The first cases of COVID-19 in Kazakhstan were registered on 13 March 2020, in the cities of Almaty and Nur Sultan. These cases were imported from Germany and Italy (Maukayeva, 2020). From March 20, confirmed cases of COVID-2019 began to be registered in other regions of the country (Maukayeva, 2020). The vast majority of symptomatic patients had mild disease manifestations and the proportion of moderate disease was around 10% (Semenova et al., 2020). According to the SEIR model, there will be 156 thousand hospitalized patients due to severe illness and 15.47 thousand deaths at the peak of an outbreak (Semenova et al., 2020).

2. Objective

This study aims to conduct spatial analysis of the COVID-19 epidemic in Kazakhstan to increase understanding of the current features of the virus distribution and to explore its geographical patterns, especially its spatial clustering.

3. Data and methods

3.1. Target area

Republic of Kazakhstan is a state in the Central Asia that lies between Russia in the west and north, China in the east, and Kyrgyzstan, Uzbekistan and Turkmenistan in the south. Kazakhstan consists of 14 oblasts (provinces) and three cities of republican subordination (Nur-Sultan, the capital; Almaty and Shymkent). Oblasts are further divided into 174 of rayons (districts).

3.2. Study design

To evaluate spatial patterns of the COVID-19 distribution in different administrative territories of Kazakhstan, we carried out a descriptive cross-sectional study, which involved 14 oblasts and three cities of republican subordination. GIS analysis of the COVID-19 cases database was conducted for the entire study area at the rayon level.

As a case we considered a patient positive for SARS-CoV-2 RNA detected in clinical samples by RT PCR with a test system of any manufacturer.

3.3. Data source

Data about confirmed cases of COVID-19 were collected by residents of the CDC Central Asia Region Field Epidemiology Programme in June-July, 2020, from local health departments with subsequent taking coordinates of a case registration place.

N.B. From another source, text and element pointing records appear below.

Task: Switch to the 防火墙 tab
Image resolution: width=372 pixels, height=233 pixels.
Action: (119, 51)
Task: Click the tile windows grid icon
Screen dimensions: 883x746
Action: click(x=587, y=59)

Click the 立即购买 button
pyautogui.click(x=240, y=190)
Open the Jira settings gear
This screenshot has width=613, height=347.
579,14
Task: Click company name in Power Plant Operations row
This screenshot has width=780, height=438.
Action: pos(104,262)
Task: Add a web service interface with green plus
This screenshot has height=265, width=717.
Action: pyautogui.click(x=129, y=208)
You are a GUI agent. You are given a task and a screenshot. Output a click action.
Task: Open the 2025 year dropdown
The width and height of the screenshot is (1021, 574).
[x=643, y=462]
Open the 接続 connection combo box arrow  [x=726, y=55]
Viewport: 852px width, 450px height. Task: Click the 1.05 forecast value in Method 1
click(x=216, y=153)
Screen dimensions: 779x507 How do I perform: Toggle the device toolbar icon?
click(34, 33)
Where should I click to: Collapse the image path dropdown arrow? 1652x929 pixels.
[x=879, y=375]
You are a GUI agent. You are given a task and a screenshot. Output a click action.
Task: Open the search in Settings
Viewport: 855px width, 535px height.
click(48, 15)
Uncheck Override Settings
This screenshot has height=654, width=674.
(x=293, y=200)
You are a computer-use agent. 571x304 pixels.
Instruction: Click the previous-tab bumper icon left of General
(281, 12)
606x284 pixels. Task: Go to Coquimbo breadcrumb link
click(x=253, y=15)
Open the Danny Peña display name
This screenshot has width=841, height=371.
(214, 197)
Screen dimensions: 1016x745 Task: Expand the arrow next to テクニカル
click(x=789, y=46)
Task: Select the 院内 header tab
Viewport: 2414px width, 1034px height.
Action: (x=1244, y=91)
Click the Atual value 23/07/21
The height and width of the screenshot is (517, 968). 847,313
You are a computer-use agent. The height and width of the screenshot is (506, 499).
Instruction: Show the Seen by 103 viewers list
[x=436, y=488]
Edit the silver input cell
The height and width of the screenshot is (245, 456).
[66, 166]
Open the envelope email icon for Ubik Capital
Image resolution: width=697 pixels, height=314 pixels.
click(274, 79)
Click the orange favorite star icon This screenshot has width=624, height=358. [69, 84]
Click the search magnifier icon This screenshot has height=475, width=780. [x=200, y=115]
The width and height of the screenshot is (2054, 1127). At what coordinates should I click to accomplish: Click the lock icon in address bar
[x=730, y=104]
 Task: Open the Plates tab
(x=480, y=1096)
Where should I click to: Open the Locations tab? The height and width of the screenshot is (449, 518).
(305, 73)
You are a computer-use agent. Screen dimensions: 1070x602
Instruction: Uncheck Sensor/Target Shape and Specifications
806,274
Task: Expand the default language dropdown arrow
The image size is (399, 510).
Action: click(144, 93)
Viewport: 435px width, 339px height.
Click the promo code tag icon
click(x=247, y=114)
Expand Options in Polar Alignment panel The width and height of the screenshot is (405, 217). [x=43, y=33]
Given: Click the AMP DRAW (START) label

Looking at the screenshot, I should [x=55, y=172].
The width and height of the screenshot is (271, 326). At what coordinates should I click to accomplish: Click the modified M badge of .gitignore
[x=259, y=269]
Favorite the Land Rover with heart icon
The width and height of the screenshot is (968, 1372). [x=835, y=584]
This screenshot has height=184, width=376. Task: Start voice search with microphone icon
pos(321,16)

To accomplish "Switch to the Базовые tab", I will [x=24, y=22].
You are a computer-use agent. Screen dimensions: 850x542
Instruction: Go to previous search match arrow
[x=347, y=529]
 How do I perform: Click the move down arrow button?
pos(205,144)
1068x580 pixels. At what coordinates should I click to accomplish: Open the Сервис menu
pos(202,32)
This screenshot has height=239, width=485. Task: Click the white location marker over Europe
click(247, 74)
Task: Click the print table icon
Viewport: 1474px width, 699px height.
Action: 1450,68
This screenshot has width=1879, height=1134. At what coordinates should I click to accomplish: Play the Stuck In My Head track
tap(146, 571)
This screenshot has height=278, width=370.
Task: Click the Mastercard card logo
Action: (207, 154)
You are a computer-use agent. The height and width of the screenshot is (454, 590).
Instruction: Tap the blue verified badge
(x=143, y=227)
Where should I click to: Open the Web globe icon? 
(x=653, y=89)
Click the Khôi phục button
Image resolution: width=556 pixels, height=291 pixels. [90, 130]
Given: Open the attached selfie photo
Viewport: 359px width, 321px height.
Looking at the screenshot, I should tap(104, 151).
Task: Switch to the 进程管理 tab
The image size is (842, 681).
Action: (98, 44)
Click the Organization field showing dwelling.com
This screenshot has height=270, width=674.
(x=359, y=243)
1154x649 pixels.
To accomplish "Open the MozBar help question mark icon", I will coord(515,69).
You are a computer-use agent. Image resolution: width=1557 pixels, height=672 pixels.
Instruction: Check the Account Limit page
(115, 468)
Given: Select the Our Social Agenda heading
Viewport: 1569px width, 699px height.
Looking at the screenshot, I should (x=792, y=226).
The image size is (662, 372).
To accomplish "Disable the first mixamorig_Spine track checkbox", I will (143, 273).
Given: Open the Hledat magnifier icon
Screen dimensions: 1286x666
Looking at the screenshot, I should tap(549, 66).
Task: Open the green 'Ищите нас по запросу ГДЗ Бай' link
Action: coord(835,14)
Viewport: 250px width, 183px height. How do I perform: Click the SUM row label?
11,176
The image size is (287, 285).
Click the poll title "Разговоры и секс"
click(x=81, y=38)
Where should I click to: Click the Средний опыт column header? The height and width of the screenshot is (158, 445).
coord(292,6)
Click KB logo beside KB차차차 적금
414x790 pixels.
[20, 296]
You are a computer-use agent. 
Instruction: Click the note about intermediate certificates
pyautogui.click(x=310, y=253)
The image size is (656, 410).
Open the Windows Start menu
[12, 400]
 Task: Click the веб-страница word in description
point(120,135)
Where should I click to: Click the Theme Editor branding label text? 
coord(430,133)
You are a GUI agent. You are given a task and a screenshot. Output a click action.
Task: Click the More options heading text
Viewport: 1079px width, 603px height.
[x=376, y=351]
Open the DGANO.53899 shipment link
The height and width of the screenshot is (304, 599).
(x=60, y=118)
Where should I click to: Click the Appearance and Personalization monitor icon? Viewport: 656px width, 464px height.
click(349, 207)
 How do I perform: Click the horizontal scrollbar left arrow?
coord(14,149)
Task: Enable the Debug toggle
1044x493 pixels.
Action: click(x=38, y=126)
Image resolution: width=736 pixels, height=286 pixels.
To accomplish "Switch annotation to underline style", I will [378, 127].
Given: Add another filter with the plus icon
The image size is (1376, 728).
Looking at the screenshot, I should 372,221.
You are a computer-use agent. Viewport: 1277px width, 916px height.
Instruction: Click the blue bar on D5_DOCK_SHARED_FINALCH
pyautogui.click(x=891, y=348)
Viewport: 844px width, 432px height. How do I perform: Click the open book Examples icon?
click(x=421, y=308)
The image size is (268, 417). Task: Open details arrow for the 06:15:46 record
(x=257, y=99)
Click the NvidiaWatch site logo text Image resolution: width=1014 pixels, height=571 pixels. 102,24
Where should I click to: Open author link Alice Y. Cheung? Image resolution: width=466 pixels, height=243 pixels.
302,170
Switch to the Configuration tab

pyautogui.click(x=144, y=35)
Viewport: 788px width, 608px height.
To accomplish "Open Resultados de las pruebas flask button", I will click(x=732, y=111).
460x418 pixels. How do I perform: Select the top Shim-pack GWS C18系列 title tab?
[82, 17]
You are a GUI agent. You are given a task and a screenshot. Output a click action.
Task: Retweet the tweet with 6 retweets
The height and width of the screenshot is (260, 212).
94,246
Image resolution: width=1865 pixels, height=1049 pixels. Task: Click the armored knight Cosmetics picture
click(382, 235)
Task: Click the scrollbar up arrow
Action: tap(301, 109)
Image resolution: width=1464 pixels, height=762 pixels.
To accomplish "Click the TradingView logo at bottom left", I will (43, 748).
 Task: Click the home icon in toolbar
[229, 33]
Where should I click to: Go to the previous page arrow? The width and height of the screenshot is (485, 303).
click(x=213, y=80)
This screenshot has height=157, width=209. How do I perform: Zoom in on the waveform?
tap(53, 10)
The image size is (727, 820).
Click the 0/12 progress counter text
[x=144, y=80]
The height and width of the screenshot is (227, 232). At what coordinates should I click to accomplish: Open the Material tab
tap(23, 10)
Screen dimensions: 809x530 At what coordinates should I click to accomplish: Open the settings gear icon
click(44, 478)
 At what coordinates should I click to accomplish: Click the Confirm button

Population data from 2019 in oblasts (provinces) and rayons (districts) of Kazakhstan were obtained from the Committee on Statistics, Ministry of National Economy of the Republic of Kazakhstan, https://stat.gov.kz/.

3.4. Dataset development

A geographic information system (GIS) database was constructed to evaluate spatial patterns of COVID-19 in the targeted area.

Excel spreadsheet with collected coordinates of COVID-19 cases registration was saved as a point shapefile with QGIS. The number of cases points were calculated per each rayon (district) to allow for spatial analyses.

3.5. Data analysis

3.5.1. Spatial statistical methods

  • a)

    Conceptualisation of spatial relationship (Average Nearest Neighbour's analysis) was used to evaluate clustering in rayons. Every rayon is assumed to be a neighbour of other rayon, and the influence of rayons decreases with increased distance.

  • b)

    Univariate exploratory analysis of the spatial data was performed for global spatial autocorrelation investigation of the COVID-19 cases number in rayons of Kazakhstan under the assumptions of normality and randomization. Global index of spatial autocorrelation (Moran I) was used to assess spatial dependencies across rayons with respect to COVID-19 cases presence. The Global Moran's I statistic is evaluated in terms of a null hypothesis that COVID-19 cases are spatially randomly distributed across rayons.

  • c)

    High- and Low-Clustering (Getis-Ord GI*, LISA analyses). Rayons are deemed to be a cluster of either High-High (i.e. high number of COVID-19 cases per polygon surrounded by high numbers), Low-Low, High-Low, or Low-High values relative to neighbouring rayons. The null hypothesis states that there is no spatial autocorrelation or association of cases between districts.

We used a spatial contiguity (i.e. the property of sharing a common boundary or vertex) for rayons of Kazakhstan to assess unusual features in the connectivity distribution (Anselin, 1995). For this purpose, we used the first order Queen's contiguity method as a most suitable (Tsai et al., 2009). Based on the results of the connectivity distribution, we constructed a first order queen polygon contiguity weight file for rayons which share common boundaries and vertices. Weights file was utilized for subsequent local spatial calculations (Getis-Ord GI*, LISA).

3.5.2. Software

Data transformations were performed with the R free statistical environment, version 4.0.2.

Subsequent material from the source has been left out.